There are roughly 11 million undocumented immigrants in the U.S. More than 80 percent, like Carlos, have lived in America for a decade or longer. Nearly one in ten U.S. citizen children live in a home with at least one undocumented parent. FWD.us (which previously donated to The Appeal) says more than 28 million people are at risk of family separation if Trump’s mass deportation plans go forward. There are roughly half a million DACA recipients, all of whom would be at risk under Miller’s plan for “indiscriminate” enforcement.

The Trump campaign has also indicated it might target people who aren’t currently eligible for deportation, such as people with Temporary Protected Status and people with pending asylum claims. Three-and-a-half million people have pending asylum claims.

“Think about the first term, but on steroids,” a former White House advisor told CNN.
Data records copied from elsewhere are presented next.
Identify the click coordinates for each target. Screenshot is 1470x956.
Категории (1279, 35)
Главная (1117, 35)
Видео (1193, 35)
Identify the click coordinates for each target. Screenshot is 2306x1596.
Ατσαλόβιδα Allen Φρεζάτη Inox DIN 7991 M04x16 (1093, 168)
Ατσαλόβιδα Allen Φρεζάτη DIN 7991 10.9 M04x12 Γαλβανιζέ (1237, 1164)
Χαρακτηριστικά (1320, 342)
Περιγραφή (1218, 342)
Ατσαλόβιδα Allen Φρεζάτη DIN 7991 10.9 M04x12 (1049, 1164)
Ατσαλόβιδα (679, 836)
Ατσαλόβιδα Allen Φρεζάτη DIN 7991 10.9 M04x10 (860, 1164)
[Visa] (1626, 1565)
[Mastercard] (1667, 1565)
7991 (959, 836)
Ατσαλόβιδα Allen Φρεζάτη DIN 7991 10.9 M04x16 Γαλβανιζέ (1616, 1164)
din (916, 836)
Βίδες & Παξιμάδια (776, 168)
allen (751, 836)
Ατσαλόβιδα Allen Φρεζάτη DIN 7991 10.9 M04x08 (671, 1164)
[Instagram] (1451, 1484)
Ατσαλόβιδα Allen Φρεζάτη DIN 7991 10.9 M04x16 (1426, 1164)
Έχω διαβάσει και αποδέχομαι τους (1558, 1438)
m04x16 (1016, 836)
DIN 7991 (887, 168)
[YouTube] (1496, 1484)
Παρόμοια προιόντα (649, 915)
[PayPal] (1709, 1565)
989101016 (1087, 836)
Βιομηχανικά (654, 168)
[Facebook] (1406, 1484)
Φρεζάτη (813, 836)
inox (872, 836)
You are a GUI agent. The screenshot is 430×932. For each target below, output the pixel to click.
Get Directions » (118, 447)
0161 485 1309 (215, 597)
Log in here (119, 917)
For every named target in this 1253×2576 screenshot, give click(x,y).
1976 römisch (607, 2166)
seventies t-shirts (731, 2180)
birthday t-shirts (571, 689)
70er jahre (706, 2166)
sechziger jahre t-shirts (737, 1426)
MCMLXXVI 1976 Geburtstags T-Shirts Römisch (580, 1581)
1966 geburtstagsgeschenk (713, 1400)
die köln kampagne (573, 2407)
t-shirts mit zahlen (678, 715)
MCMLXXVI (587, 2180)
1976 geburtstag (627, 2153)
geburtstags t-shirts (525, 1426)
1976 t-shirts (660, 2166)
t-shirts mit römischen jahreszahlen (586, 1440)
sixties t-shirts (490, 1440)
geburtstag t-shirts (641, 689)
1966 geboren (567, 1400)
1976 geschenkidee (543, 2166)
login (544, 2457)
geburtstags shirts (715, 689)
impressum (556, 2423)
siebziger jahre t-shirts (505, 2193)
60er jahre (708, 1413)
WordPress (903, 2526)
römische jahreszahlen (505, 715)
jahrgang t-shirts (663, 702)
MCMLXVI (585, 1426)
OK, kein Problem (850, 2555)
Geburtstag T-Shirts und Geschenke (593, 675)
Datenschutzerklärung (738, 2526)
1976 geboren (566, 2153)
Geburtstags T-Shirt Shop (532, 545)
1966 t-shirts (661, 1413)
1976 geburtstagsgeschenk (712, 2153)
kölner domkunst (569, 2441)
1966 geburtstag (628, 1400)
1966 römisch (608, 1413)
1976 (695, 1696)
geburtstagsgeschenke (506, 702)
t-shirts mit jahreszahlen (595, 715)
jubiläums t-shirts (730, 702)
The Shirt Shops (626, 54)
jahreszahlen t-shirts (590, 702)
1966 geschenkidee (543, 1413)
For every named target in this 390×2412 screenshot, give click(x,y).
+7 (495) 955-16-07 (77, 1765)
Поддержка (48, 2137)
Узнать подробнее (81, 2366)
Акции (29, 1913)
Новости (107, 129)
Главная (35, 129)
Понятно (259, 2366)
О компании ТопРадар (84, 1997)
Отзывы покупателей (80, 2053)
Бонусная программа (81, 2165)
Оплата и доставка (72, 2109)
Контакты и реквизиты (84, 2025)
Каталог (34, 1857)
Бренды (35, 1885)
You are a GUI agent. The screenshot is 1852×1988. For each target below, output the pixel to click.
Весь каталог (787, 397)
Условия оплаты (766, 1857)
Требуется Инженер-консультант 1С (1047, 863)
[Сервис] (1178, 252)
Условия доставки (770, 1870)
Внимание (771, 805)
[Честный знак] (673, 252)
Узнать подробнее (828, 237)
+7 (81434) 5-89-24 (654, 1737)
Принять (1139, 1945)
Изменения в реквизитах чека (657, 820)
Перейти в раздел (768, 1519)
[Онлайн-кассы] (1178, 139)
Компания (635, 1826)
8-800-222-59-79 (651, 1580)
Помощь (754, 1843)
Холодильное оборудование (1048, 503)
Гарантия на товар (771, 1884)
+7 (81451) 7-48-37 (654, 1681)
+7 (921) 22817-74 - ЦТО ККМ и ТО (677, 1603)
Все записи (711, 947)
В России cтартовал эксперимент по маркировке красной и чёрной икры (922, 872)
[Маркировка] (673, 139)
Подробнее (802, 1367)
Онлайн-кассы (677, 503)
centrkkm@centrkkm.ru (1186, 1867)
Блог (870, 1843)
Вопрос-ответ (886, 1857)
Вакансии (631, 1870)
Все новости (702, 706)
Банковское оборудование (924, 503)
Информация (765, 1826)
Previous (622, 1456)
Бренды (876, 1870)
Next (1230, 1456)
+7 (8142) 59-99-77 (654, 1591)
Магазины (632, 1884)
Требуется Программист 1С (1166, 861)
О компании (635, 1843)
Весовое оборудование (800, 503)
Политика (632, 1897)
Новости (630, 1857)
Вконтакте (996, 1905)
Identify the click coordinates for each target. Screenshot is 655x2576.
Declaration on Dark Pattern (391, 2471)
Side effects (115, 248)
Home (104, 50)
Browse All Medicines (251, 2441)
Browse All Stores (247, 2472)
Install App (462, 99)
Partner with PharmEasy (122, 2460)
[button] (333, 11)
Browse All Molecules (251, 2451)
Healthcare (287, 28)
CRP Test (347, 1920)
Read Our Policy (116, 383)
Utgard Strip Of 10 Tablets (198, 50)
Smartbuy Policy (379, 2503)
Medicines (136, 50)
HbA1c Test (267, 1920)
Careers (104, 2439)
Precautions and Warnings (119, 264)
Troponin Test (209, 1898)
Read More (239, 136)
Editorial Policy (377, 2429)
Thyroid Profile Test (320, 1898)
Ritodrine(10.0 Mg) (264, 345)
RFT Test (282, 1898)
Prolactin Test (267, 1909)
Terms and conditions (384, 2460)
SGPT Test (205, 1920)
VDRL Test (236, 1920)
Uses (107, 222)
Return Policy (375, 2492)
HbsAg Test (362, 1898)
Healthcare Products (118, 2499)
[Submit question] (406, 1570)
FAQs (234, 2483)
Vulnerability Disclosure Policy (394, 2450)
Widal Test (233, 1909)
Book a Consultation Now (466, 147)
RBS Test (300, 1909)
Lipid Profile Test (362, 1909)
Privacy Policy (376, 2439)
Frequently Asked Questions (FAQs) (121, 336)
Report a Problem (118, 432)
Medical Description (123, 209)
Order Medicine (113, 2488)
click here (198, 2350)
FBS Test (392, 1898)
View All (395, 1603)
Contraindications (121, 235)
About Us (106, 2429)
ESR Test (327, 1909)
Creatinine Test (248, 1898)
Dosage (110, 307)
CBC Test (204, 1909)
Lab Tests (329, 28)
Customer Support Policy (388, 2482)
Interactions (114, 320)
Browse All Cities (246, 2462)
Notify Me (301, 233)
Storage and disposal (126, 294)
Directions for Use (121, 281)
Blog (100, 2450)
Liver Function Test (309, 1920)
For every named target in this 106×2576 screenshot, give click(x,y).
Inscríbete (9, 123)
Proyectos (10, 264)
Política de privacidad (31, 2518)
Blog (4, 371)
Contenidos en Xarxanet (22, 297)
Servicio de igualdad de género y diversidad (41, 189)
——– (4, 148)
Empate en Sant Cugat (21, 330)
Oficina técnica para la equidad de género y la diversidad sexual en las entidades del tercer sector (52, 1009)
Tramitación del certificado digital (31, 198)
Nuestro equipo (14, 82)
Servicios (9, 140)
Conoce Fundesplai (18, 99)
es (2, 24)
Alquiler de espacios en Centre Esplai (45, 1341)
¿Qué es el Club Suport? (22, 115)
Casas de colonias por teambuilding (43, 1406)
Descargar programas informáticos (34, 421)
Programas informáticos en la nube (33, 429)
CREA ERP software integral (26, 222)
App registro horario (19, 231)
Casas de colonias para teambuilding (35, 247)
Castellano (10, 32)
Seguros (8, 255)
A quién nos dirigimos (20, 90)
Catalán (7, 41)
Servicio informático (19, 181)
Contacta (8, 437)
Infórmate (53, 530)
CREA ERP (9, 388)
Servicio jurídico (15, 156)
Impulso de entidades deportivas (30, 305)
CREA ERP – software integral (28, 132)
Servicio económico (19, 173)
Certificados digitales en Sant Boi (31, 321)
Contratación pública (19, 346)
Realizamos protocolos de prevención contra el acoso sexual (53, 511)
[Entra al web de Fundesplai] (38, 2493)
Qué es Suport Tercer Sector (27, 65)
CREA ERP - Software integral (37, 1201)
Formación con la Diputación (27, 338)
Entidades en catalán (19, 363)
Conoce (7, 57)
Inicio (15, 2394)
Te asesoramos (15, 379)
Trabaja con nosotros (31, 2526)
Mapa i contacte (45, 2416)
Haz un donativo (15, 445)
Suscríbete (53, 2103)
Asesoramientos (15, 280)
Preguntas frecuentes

Just as he dreamed, Carlos found a life full of “opportunities and happiness” in California. He owns a furniture-building business. His wife, an immigrant herself, has a Ph.D. and is also an entrepreneur. From an uncannily early age, his son developed an obsession with air travel, has a pilot’s license, and is weighing being a pilot or aerospace engineer. None of this would have been possible in gang-ridden El Salvador. 

But it wasn’t easy, even under Democratic administrations, even in a sanctuary city. “I couldn’t get a driver’s license, so my wife had to drop me off and pick me up so I wouldn’t risk being pulled over.” They talked to dozens of lawyers, who assured him he was not likely to be deported—he has no criminal record and doesn’t live in an area where ICE raids are likely to occur. Still, it was scary. They talked about leaving the country. “But it would be so disruptive for my wife’s job, her parents, our kids. I couldn’t ask my family to do this.”

He continues, “I pay taxes, I contribute to the economy and the community, I have built so much together with [my wife] here in the U.S.” He’s still lucky, he feels, that they saved money for their plan B (El Salvador) or plan C (Eastern Europe). Others aren’t as lucky. 

“Many in the immigrant community don’t, and I feel devastated for them,” he says. 

“I know so many people that, if deported, their lives, their children’s lives would fall apart,” he adds. 

“Not only that, if deported, these people will no longer build houses, run businesses, clean houses, watch kids, so what would happen to the U.S. economy?”

“As for me, I am staying positive. I think it is highly likely Kamala will win, and that mass deportations will not happen.”

“Immigrants are resilient,” García says. “They built the United States.”